The good news is that it’s pretty straightforward to build lists for the columns and rows:
>>> columns = [df.index.name] + [i for i in df.columns]
>>> rows = [[i for i in row] for row in df.itertuples()]
This yields:
>>> print(f"columns: {columns}nrows: {rows}")
columns: [None, 'first', 'second', 'third']
rows: [['alpha', 1, 2, 3], ['beta', 3, 4, 5]]
If the None
as the name of the index is bothersome, rename it:
df = df.rename_axis('stage')
Then:
>>> columns = [df.index.name] + [i for i in df.columns]
>>> print(f"columns: {columns}nrows: {rows}")
columns: ['stage', 'first', 'second', 'third']
rows: [['alpha', 1, 2, 3], ['beta', 3, 4, 5]]
I wanted to preserve the index, so I adapted the original answer to this solution:
list_df = df.reset_index().values.tolist()
Now you can paste it somewhere else (e.g. to paste into a Stack Overflow question) and latter recreate it:
pd.Dataframe(list_df, columns=['name1', ...])
pd.set_index(['name1'], inplace=True)
Maybe something changed but this gave back a list of ndarrays which did what I needed.
list(df.values)
Note: I have seen many cases on Stack Overflow where converting a Pandas Series or DataFrame to a NumPy array or plain Python lists is entirely unecessary.
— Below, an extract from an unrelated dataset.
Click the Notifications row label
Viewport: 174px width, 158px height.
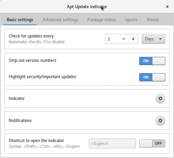coord(20,120)
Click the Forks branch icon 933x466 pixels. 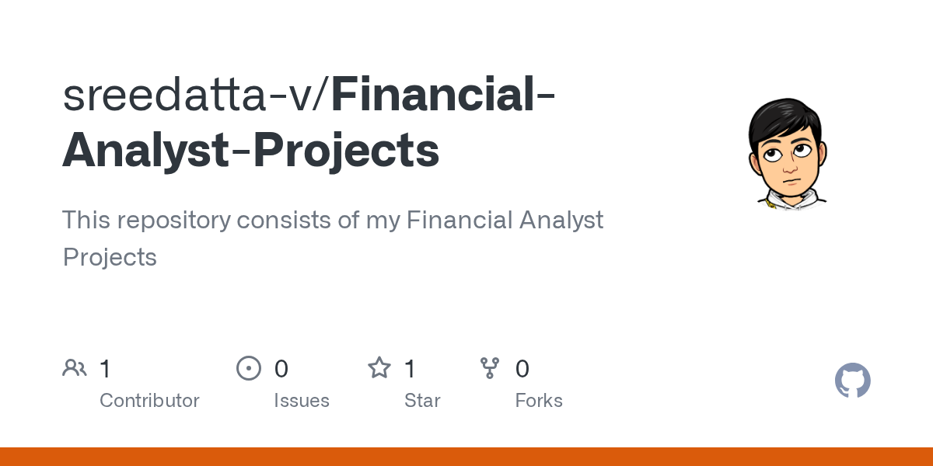coord(490,368)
If you’re new to the library, consider double-checking whether the functionality you need is already offered by those Pandas objects.
To quote a comment by @jpp:
In practice, there’s often no need to convert the NumPy array into a list of lists.
If a Pandas DataFrame/Series won’t work, you can use the built-in DataFrame.to_numpy
and Series.to_numpy
methods.
We can use the DataFrame.iterrows() function to iterate over each of the rows of the given Dataframe and construct a list out of the data of each row:
# Empty list
row_list =[]
# Iterate over each row
for index, rows in df.iterrows():
# Create list for the current row
my_list =[rows.Date, rows.Event, rows.Cost]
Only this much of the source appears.